TASK PROMPT: In the data below, repeat the line containing "Where should I click to: Tap the Zhangmen" and every following line exactly, up to and including the last line. Exclude pictures.

Stored data entries
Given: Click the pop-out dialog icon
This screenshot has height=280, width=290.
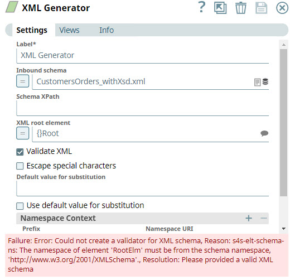Looking at the screenshot, I should [220, 8].
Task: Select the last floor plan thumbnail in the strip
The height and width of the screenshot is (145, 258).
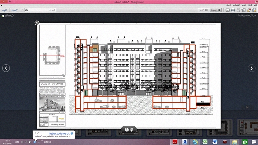Action: pyautogui.click(x=248, y=127)
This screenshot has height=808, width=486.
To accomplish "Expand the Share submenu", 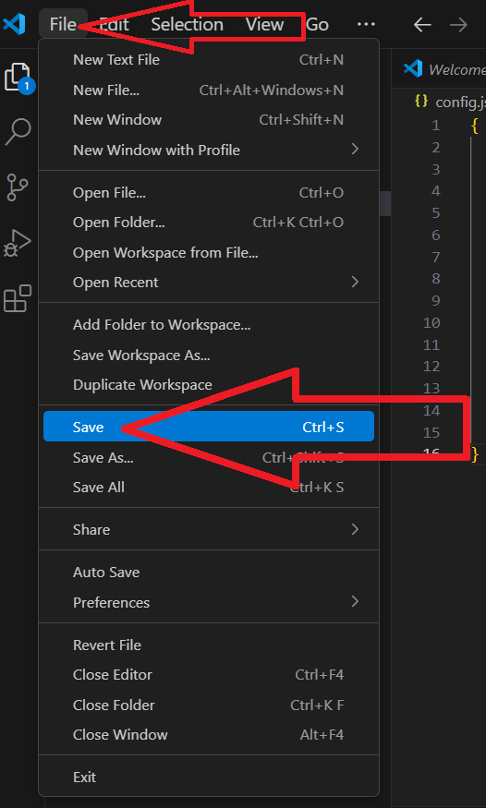I will (x=209, y=530).
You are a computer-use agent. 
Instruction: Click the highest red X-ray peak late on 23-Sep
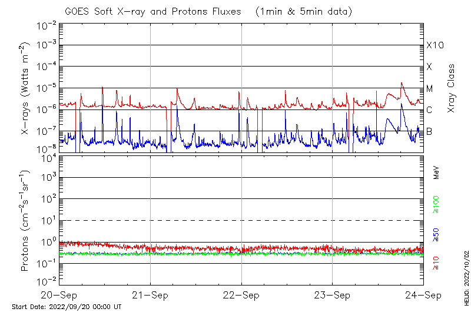(x=402, y=84)
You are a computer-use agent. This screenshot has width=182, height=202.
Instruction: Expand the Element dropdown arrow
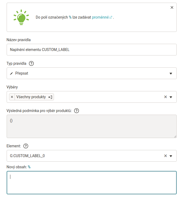(x=171, y=156)
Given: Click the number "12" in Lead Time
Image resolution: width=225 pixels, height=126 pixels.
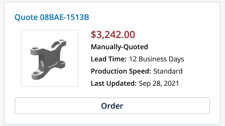Looking at the screenshot, I should (133, 59).
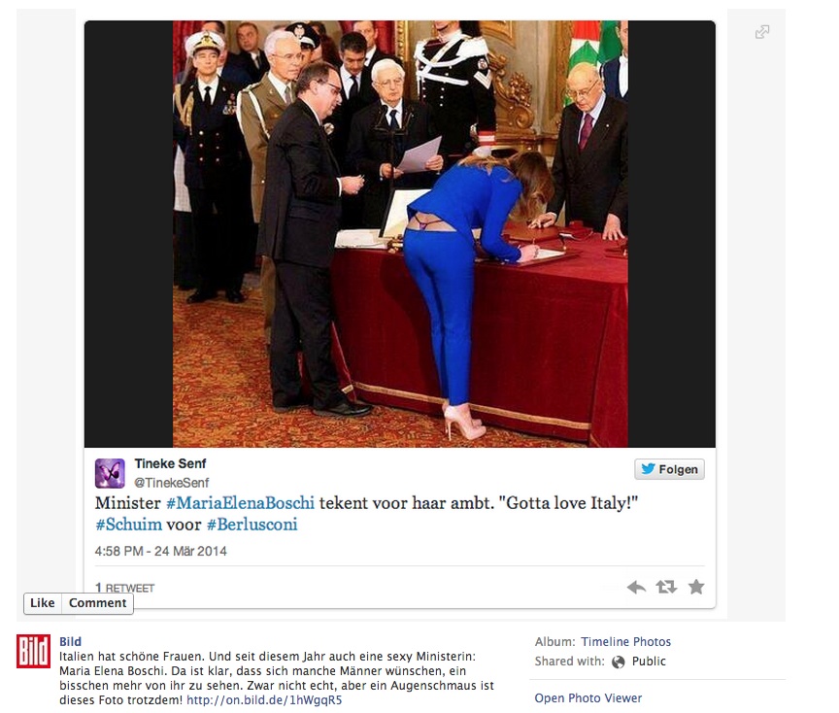Viewport: 839px width, 713px height.
Task: Follow the on.bild.de short URL
Action: click(x=264, y=700)
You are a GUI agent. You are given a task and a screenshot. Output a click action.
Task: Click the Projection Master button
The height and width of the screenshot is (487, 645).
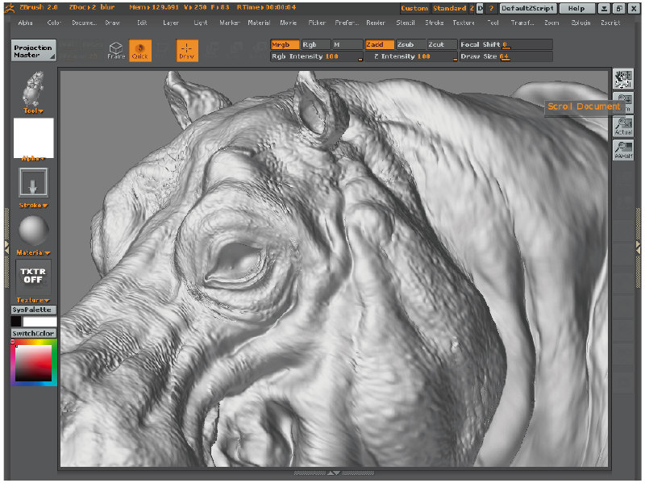tap(34, 51)
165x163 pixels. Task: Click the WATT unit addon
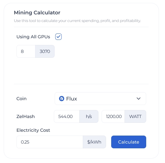[135, 116]
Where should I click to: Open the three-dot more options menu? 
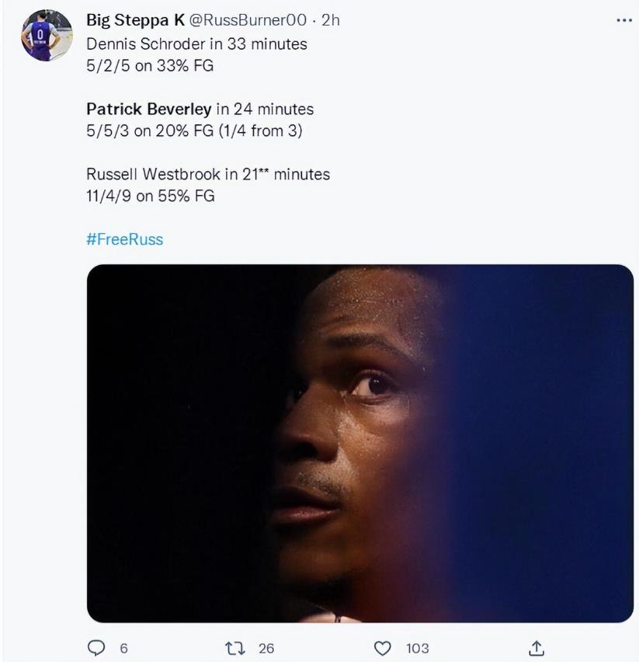(623, 21)
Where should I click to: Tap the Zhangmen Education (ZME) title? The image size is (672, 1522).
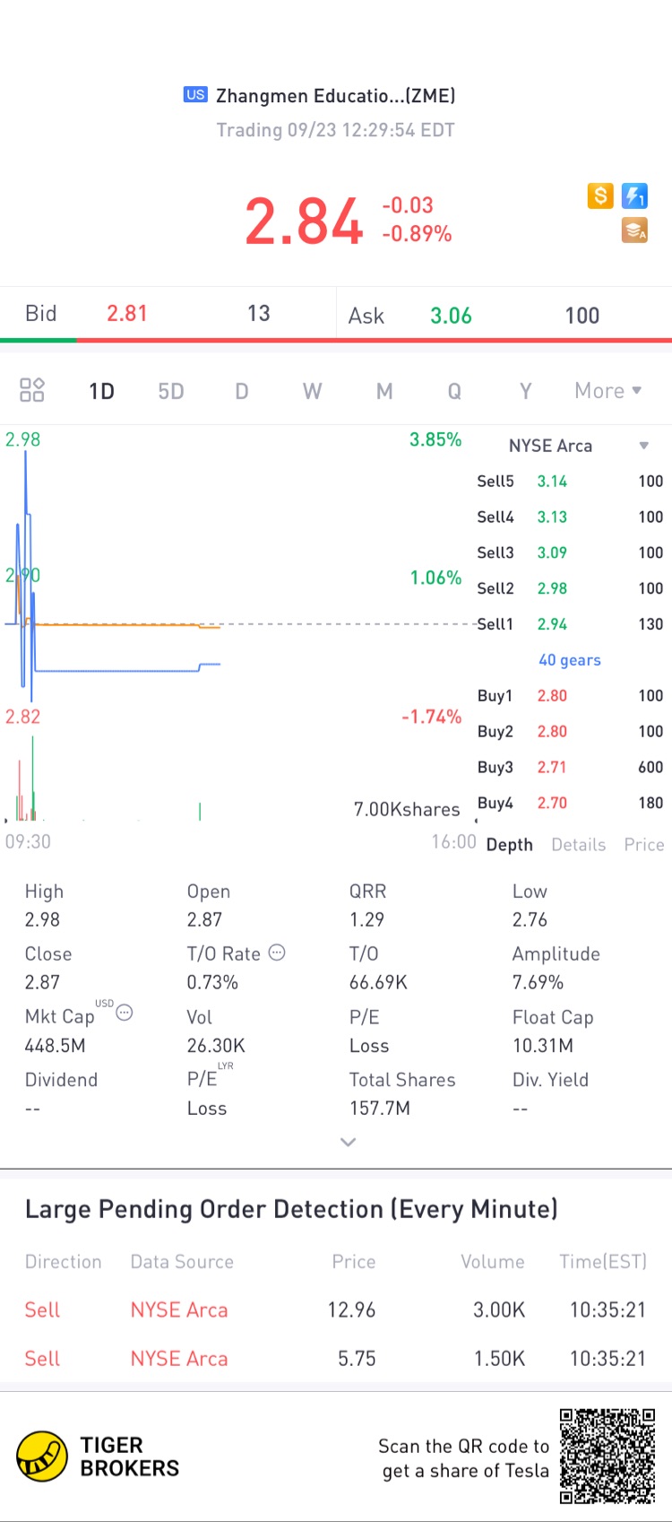(335, 96)
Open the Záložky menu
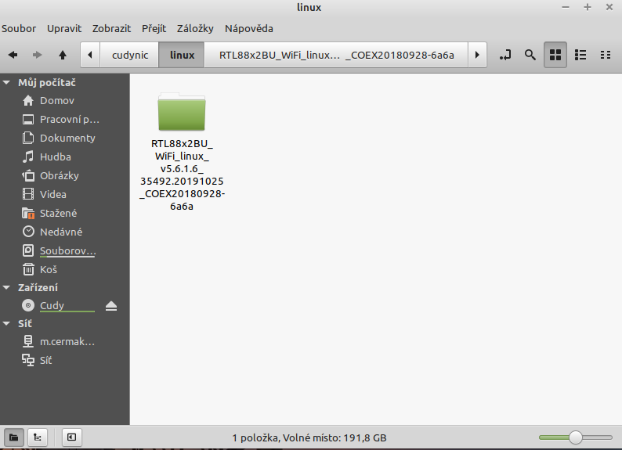The height and width of the screenshot is (450, 622). (195, 29)
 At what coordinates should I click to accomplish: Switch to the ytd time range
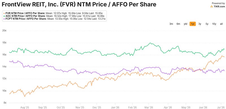(x=186, y=24)
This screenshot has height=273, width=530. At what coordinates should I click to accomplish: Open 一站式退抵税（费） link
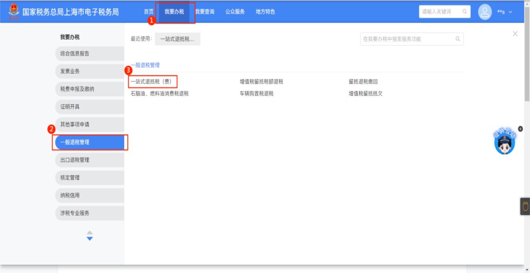pos(150,82)
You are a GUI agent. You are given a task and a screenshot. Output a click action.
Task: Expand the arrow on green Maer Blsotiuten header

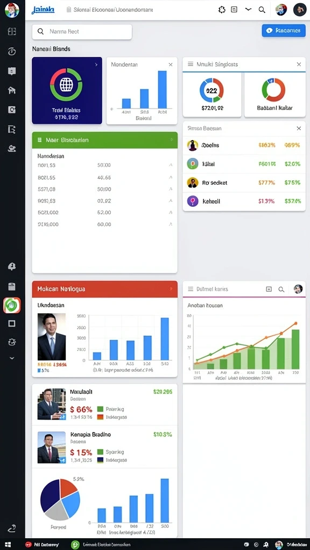point(172,140)
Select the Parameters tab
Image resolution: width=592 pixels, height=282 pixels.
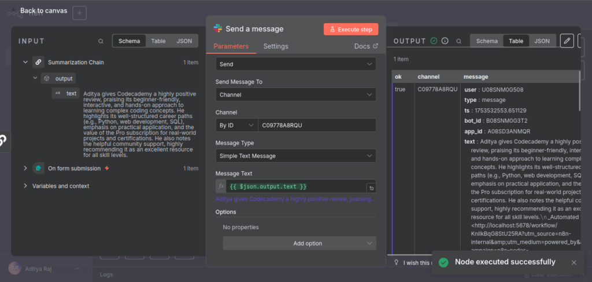[231, 46]
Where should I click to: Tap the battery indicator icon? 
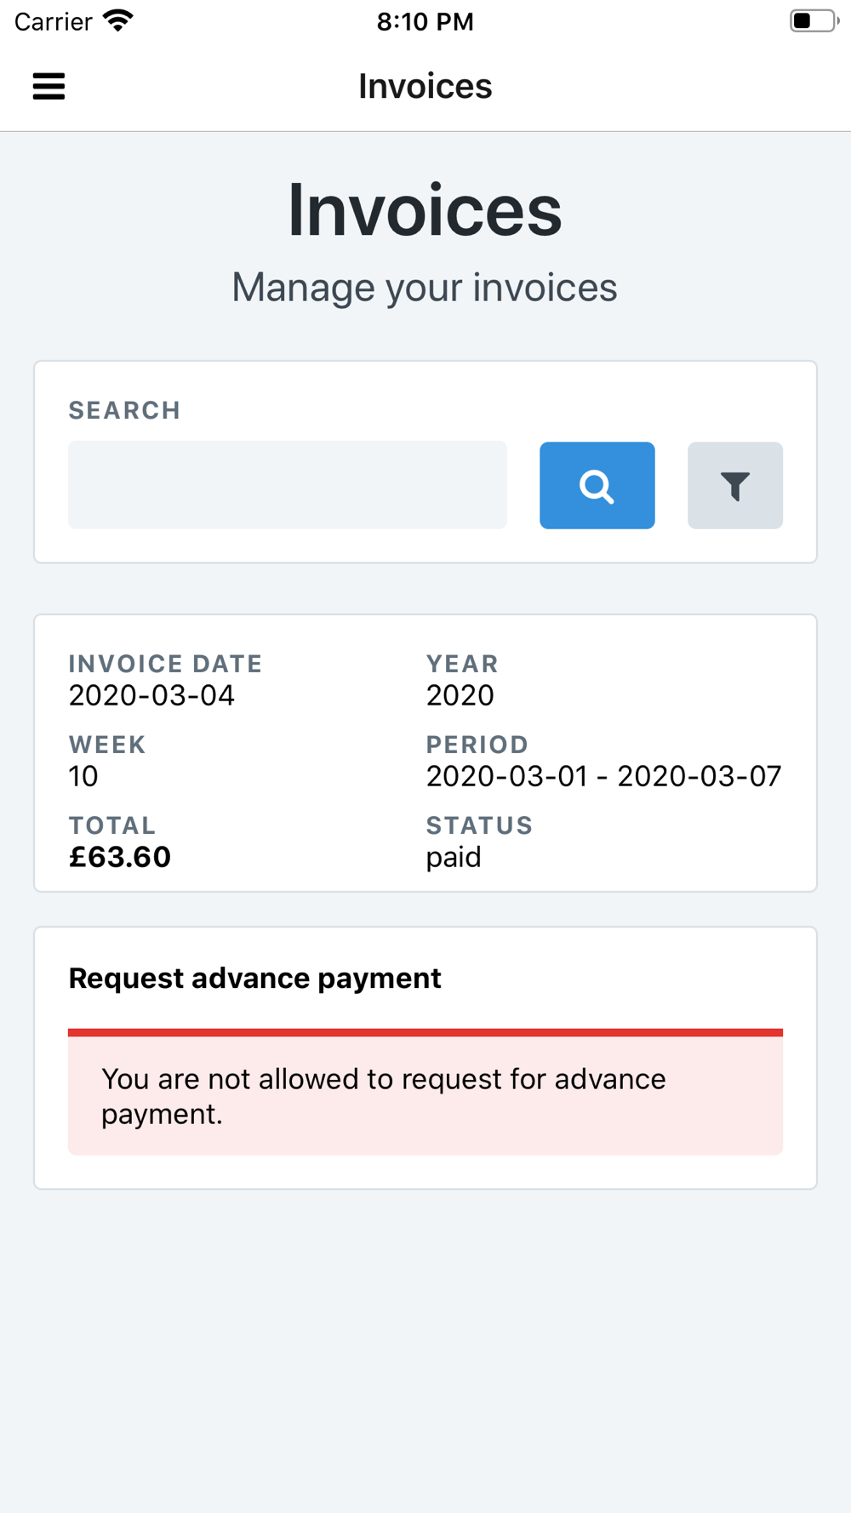tap(813, 20)
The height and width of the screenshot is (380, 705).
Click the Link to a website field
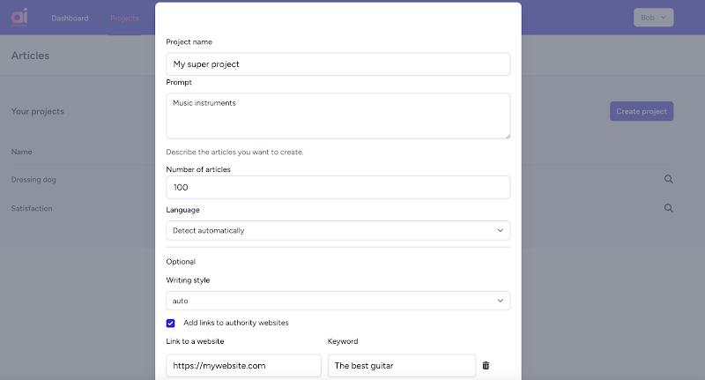(243, 365)
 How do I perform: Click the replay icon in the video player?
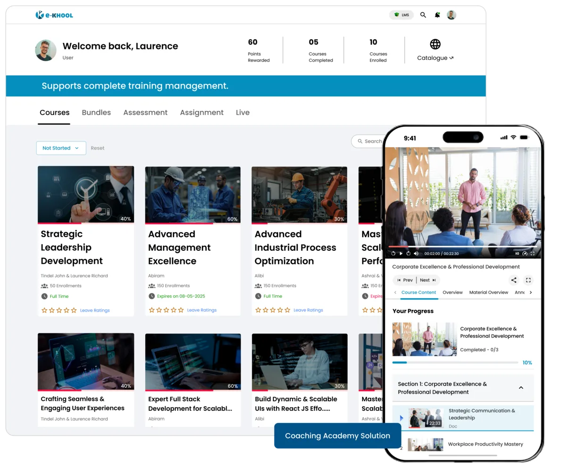click(393, 253)
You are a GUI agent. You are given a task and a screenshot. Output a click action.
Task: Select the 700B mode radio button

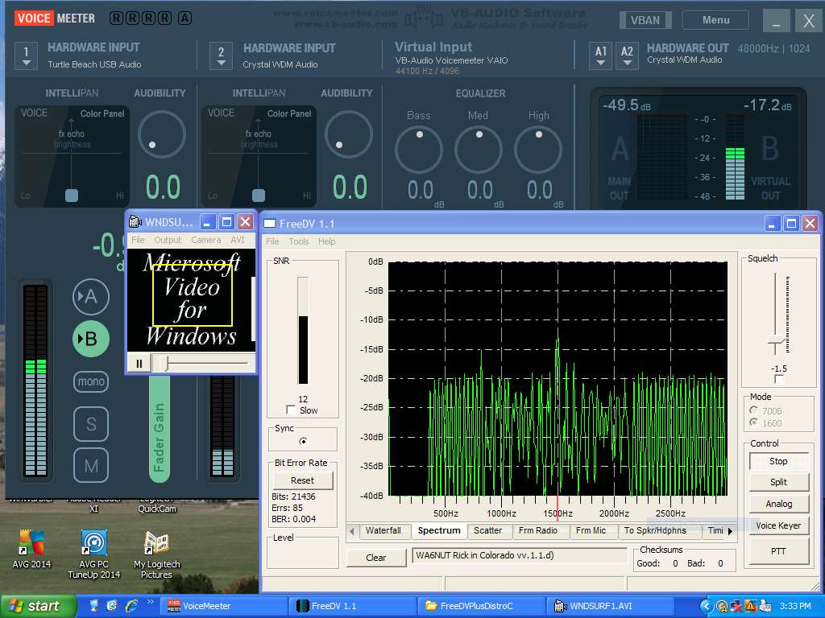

EXERCISE RESPONSE:
Where should I click to: Tap the Zhangmen Education (ZME) title? The image size is (672, 1522).
(335, 96)
Open the Záložky menu
The height and width of the screenshot is (450, 622). (195, 29)
 At what coordinates should I click to accomplish: Switch to the ytd time range
(x=186, y=24)
This screenshot has height=273, width=530. At what coordinates should I click to accomplish: Open 一站式退抵税（费） link
pos(150,82)
You are a GUI agent. You are given a task and a screenshot. Output a click action.
Task: Expand the arrow on green Maer Blsotiuten header

point(172,140)
Select the Parameters tab
Image resolution: width=592 pixels, height=282 pixels.
[231, 46]
Where should I click to: Tap the battery indicator icon? 
tap(813, 20)
The height and width of the screenshot is (380, 705).
Click the Link to a website field
(243, 365)
 How do I perform: Click the replay icon in the video player?
click(393, 253)
You are a GUI agent. You are given a task and a screenshot. Output a click action.
Task: Select the 700B mode radio button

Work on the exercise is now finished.